The concern with CW was in part the use of proxies, in part the low level of content contribution, and in part his/her unwillingness to explain, even by e-mail, why s/he was using open proxies. It's this last point that has attracted a lot of the opposition on the RfA. All in all, it added up to a worrying picture.
On 6/17/07, Slim Virgin slimvirgin@gmail.com wrote:
The concern with CW was in part the use of proxies, in part the low level of content contribution, and in part his/her unwillingness to explain, even by e-mail, why s/he was using open proxies. It's this last point that has attracted a lot of the opposition on the RfA. All in all, it added up to a worrying picture.
Oh. I didn't see much worrying except for the TOR thing. Was he/she asked by e-mail to explain the issue?
Also, you're talking about her/him in the past tense. Is the RfA over and done with then?
Michel
Slim Virgin wrote:
On 6/17/07, Fred Bauder fredbaud@waterwiki.info wrote:
The problem is that Wikipedia, for better or worse, has an inquisitorial system, with all the dangers such a system presents. We need to limit our investigations to harmful activities. Harmful activities cause harm, observable trouble. An administrator who uses open proxies but does not engage in vandalism or sockpuppetry is not producing observable trouble.
*****
▶ [What you have to do]:
Extend the mailing-list exchange about an adminship candidate's use of open proxies, picking up right after its last sentence.

▶ [Data shown]:
*****
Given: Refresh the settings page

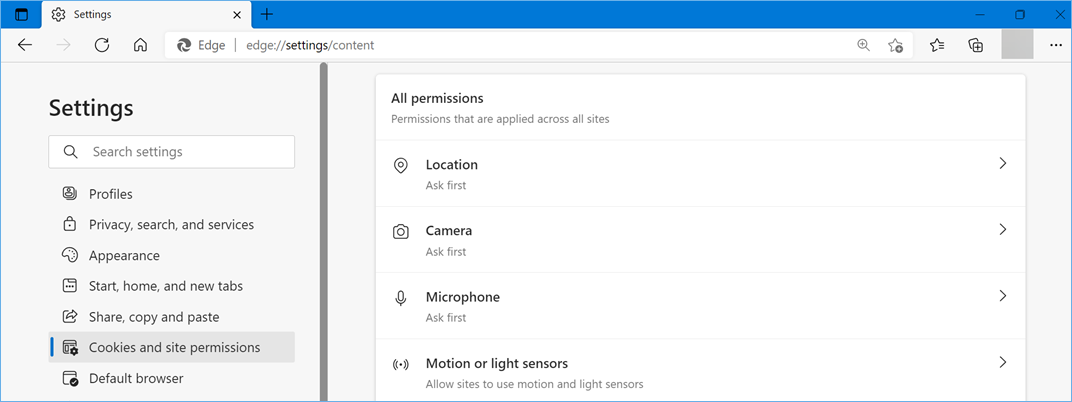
*****
▶ [Expected answer]:
Fred
Fred, a banned user could cause a lot of trouble if he got elected to ArbCom using open proxies and a concocted admin account, built up easily by doing lots of vandalism reverting. There has to be some minimal accountability with admins, in part because they can be elected to these positions, and in part because they can cause big problems even without these extra powers.
"Could" is what paranoia is built on. How many such banned users have ever been elected to Arbcom? How many have even come close? Since you say that such a person would build up his account with lots of vandalism reverting, maybe the rule should be that a person with too much (whatever too much is) vandalism reverting should not be eligible for Arbcom because they would have a clear prosecutorial bias. At least such activity would be more revealing than simply using an open proxy for ordinary edits.
The concern with CW was in part the use of proxies, in part the low level of content contribution, and in part his/her unwillingness to explain, even by e-mail, why s/he was using open proxies. It's this last point that has attracted a lot of the opposition on the RfA. All in all, it added up to a worrying picture.
Sometimes when you begin by accusing someone of wrongdoing, and everybody starts shouting "WHY?" in her ear, clamming up is the preferred strategy. One possible parallel in US law is Miranda rights.
Ec
On 6/17/07, Ray Saintonge saintonge@telus.net wrote:
Slim Virgin wrote:
On 6/17/07, Fred Bauder fredbaud@waterwiki.info wrote:
The problem is that Wikipedia, for better or worse, has an inquisitorial system, with all the dangers such a system presents. We need to limit our investigations to harmful activities. Harmful activities cause harm, observable trouble. An administrator who uses open proxies but does not engage in vandalism or sockpuppetry is not producing observable trouble.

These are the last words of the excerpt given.